Witzenrath allerdings sieht durchaus besorgt möglichen Kapazitätsproblemen entgegen - allerdings auf einem anderen Gebiet. Für ihn ist eher das Personal die Engstelle im System, weniger die vorhandenen Betten. „Im Moment empfiehlt das Robert-Koch-Institut, dass die Coronavirus-Fälle eins zu eins betreut werden sollen." Das könne "schnell unsere Dienstpläne überfordern“.

Was den Infektionsmediziner dagegen eher positiv stimmt, ist der zu erwartende Zeitraum einer möglichen Epidemie hierzulande: „Ich nehme an, dass eine Infektionswelle mit dem neuen Coronavirus, wenn sie überhaupt kommt, erst in vier bis acht Wochen bei uns eintreffen wird." Dann sei "die Influenzasaison wieder abgeebbt und unsere Kapazitäten sind frei für neue Patienten“.

* ANMERKUNG der Redaktion: Derzeit gibt es Diskussionen darüber, inwieweit die Ansteckung mit 2019-nCov über infizierte, aber noch nicht erkennbar erkrankte Personen tatsächlich möglich ist.

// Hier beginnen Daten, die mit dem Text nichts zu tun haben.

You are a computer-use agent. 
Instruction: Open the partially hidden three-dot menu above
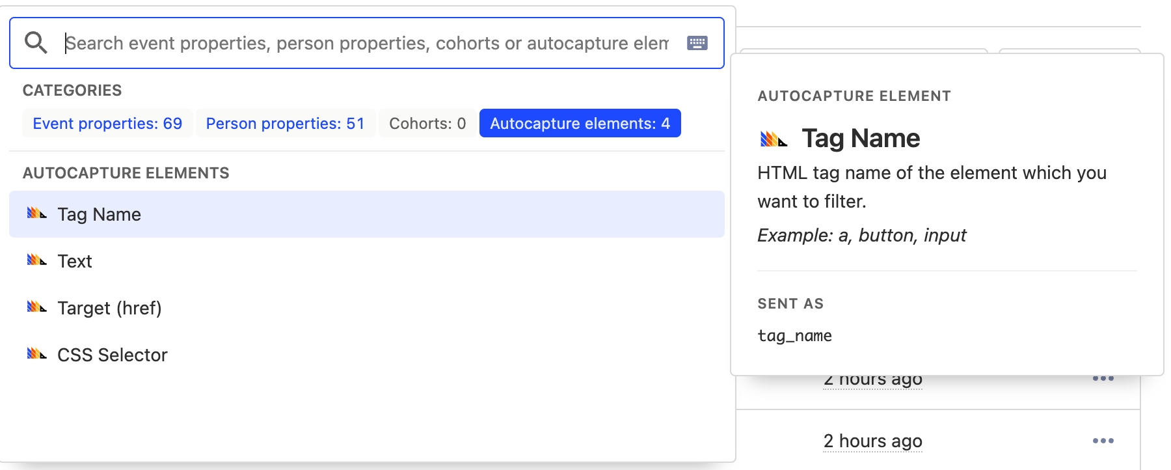point(1103,379)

Deutsche Forscher hatten in in einer Publikation im Fachblatt "NEJM" berichtet, dass eine augenscheinlich gesunde chinesische Staatsbürgerin bei einem Besuch in Deutschland mehrere Personen angesteckt hat, während sie sich in Deutschland aufhielt. Doch offenbar hatte sie doch Krankheitssymptome, diese jedoch mit Medikamenten wie Paracetamol unterdrückt, wie eine erst jetzt erfolgte Befragung der Frau ergab. Dass es sich nun bei der bayerischen Ansteckungskette NICHT um eine asymptomatische Infektion handelt, bedeutet aber nicht, dass dieser Ausbreitungsweg für das Wuhan-Virus generell ausgeschlossen wäre.